Why foldr Works on Infinite Lists
Here's the trick that surprises people: foldr can work on infinite lists, depending on the combining function.
-- This terminates and returns True
any (== 5) [1..]
any is defined as any p = foldr (\x acc -> p x || acc) False. Because || is lazy in its second argument, once p x is True, the recursive call never happens. The fold short-circuits.
The deep reason: foldr f z (x:xs) is f x (foldr f z xs). If f doesn't force its second argument, the recursive call is just a thunk. It might never run.
This is why foldr is the right tool for:
- Short-circuiting operations (
any,all,find). - Infinite or large lazy lists.
- Building lists element by element where consumers may not need the whole result.

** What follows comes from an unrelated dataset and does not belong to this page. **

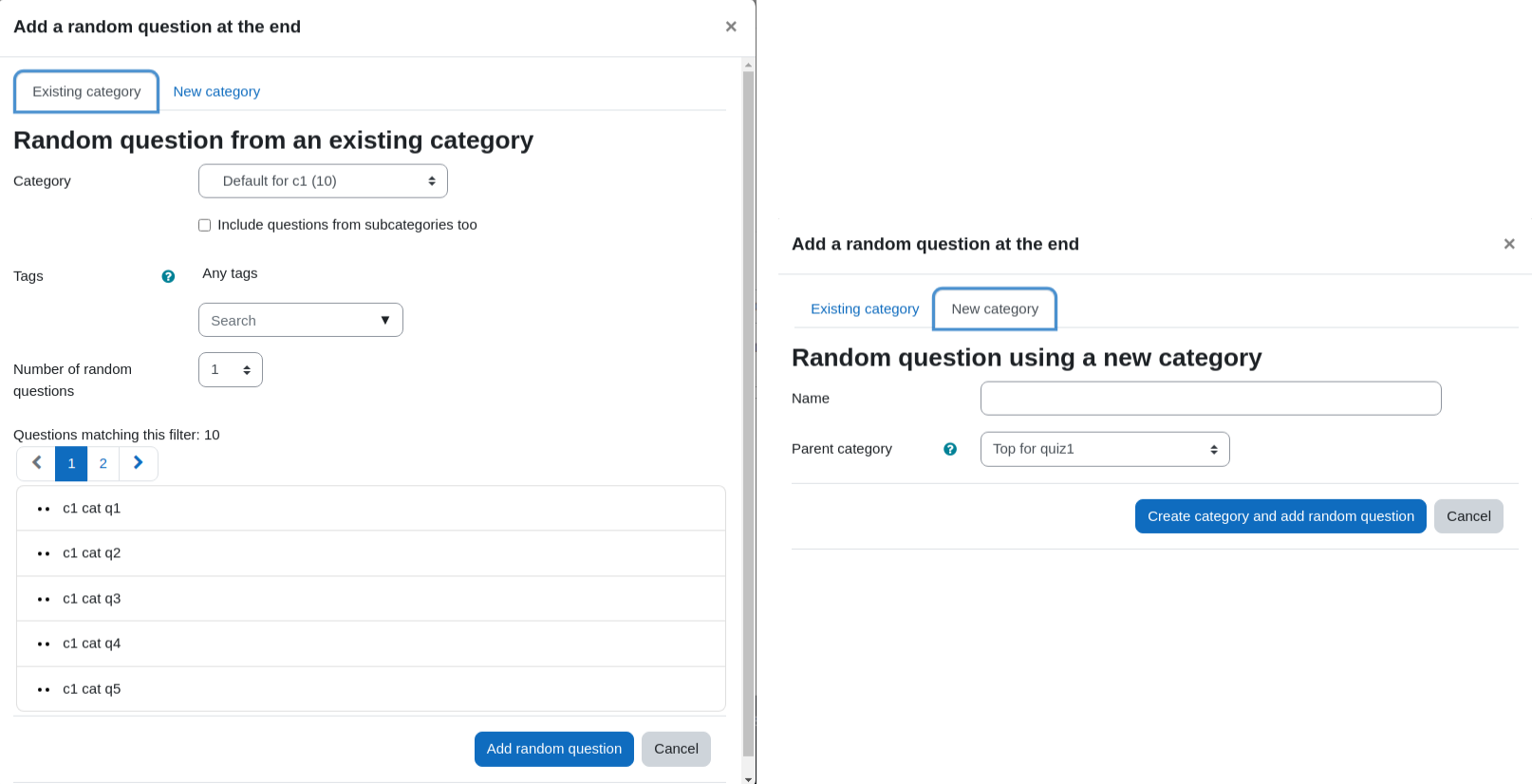Viewport: 1532px width, 784px height.
Task: Click the Add random question button
Action: [554, 749]
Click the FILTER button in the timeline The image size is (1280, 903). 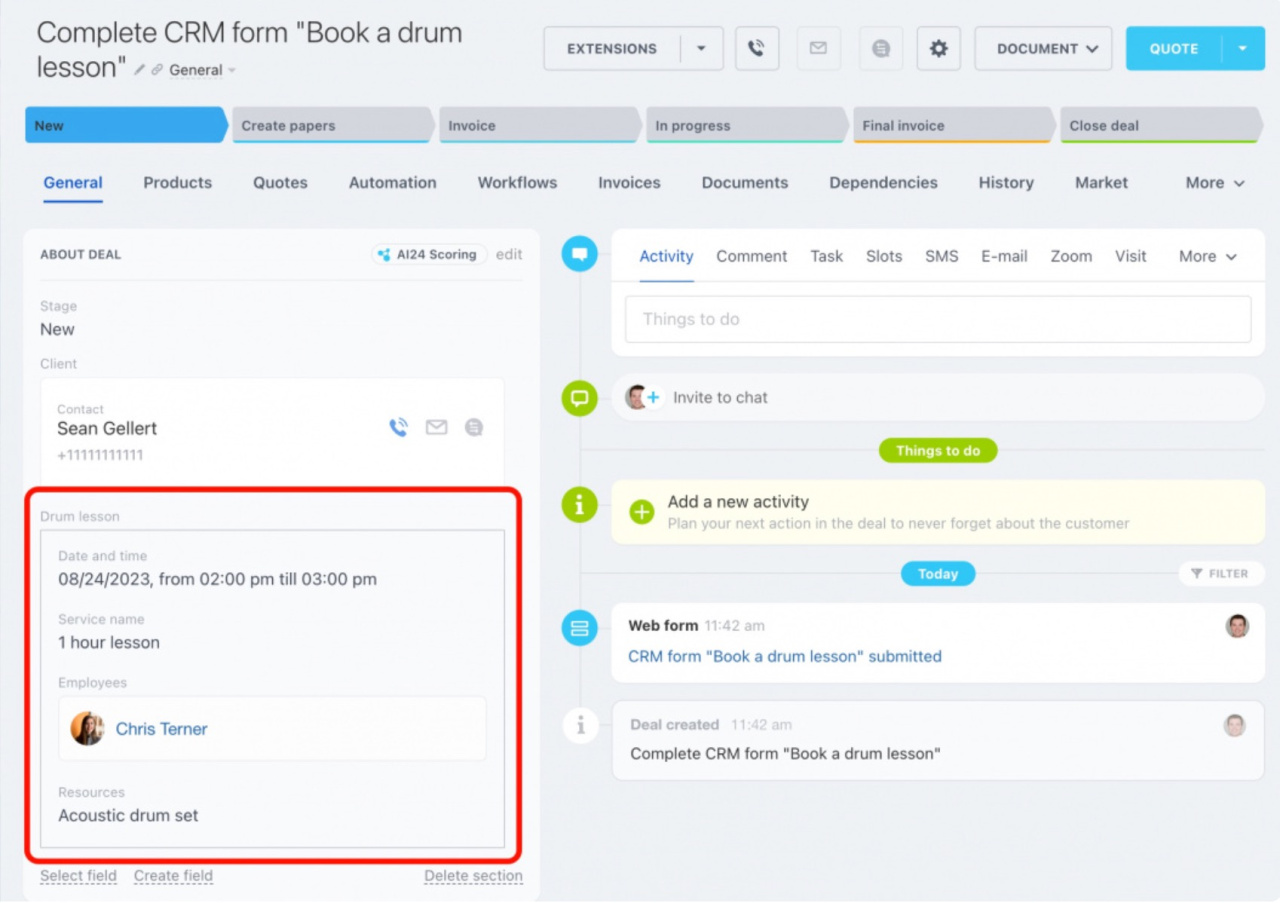1220,574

foldl: The Left Fold (Lazy, Usually Wrong)
foldl walks left to right, accumulating into a single value:
foldl :: (b -> a -> b) -> b -> [a] -> b
foldl _ z [] = z
foldl f z (x:xs) = foldl f (f z x) xs
Conceptually, foldl f z [a, b, c] is f (f (f z a) b) c. The accumulator starts as z and gets updated leftward.

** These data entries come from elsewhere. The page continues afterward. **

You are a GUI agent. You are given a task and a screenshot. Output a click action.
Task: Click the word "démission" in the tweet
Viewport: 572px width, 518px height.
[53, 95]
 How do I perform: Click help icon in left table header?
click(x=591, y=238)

foldl (+) 0 [1, 2, 3] -- ((0 + 1) + 2) + 3 == 6
Looks fine. The problem is that foldl is lazy in the accumulator. On a long list:
sum' :: [Int] -> Int
sum' = foldl (+) 0
main = print (sum' [1..10000000]) -- stack overflow
What happens: each step builds a thunk like ((0 + 1) + 2) + 3 + ... + 10000000. The thunks pile up because nothing forces them until the final result is demanded. Then GHC tries to evaluate the whole chain at once and the stack blows.

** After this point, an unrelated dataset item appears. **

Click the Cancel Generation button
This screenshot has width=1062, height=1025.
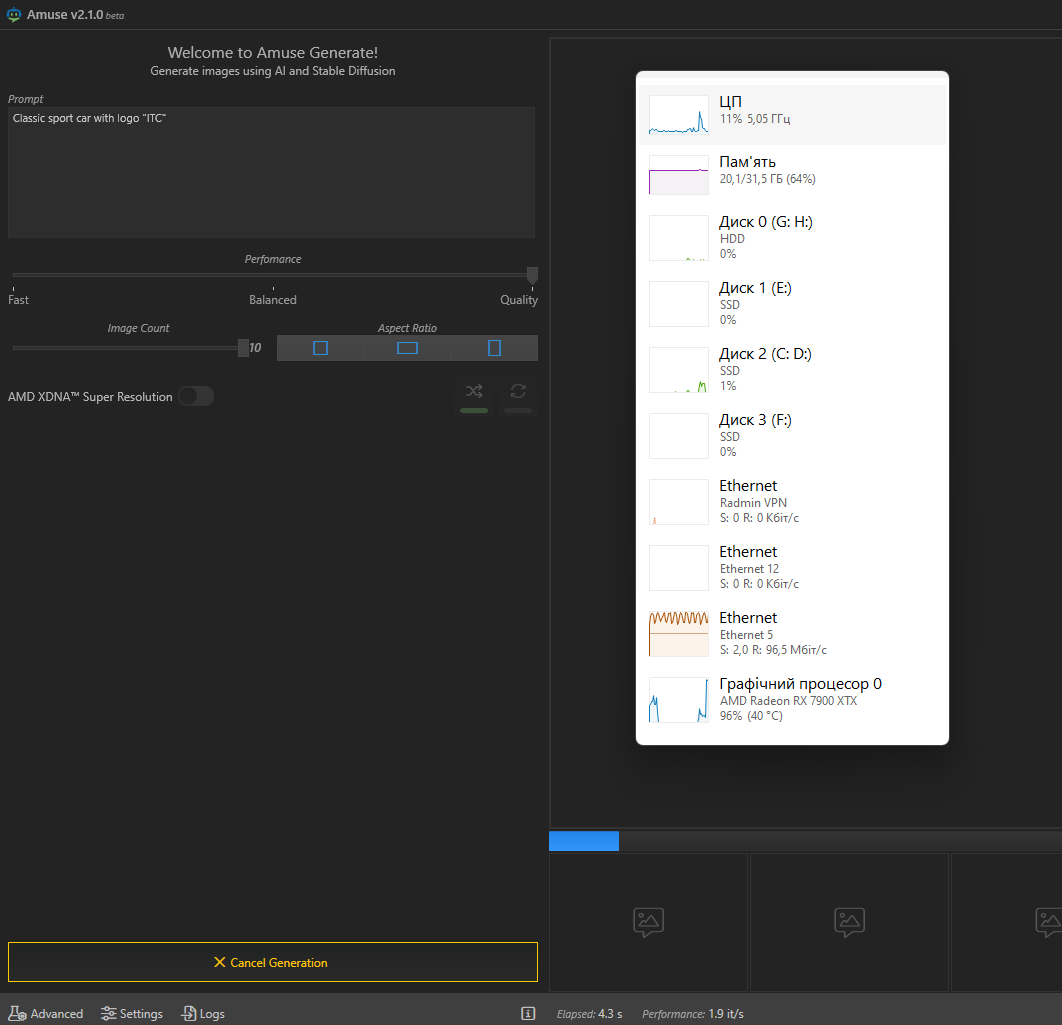click(x=272, y=961)
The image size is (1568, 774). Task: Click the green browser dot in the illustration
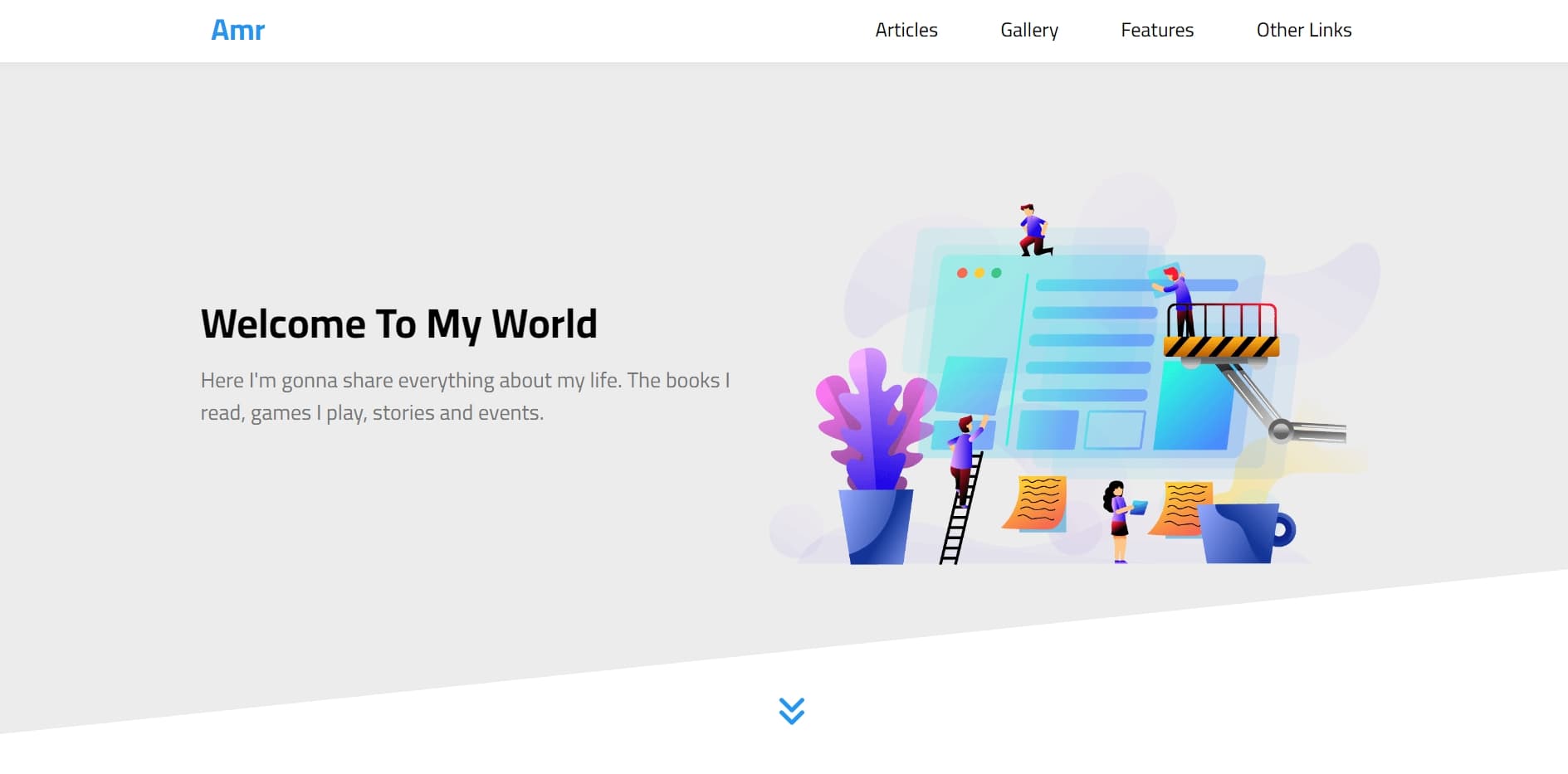click(996, 272)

foldl is almost never what you want. Use it only when you specifically need a lazy left fold (which is rare and usually a sign of a different design problem).
foldl': The Strict Left Fold (Usually What You Want)
foldl' (note the apostrophe) lives in Data.List and is the strict version of foldl:
import Data.List (foldl')
foldl' :: (b -> a -> b) -> b -> [a] -> b
It forces the accumulator at each step, which prevents the thunk buildup:
import Data.List (foldl')
sumStrict :: [Int] -> Int
sumStrict = foldl' (+) 0
main = print (sumStrict [1..10000000]) -- runs in constant space
The default Prelude sum was lazy and buggy for years. Modern Prelude.sum uses foldl' under the hood. But for any custom accumulating fold, you should reach for foldl' explicitly.
A worked example: build a frequency map.
import qualified Data.Map.Strict as Map
import Data.List (foldl')
frequencies :: Ord a => [a] -> Map.Map a Int
frequencies = foldl' step Map.empty
where
step m x = Map.insertWith (+) x 1 m
This runs in constant memory beyond the size of the map itself. Using foldl (or foldr for that matter) here would build up thunks and likely blow the heap on large inputs.
When to Use Which
The decision tree:
Need to short-circuit, work on an infinite list, or build a list lazily? → foldr.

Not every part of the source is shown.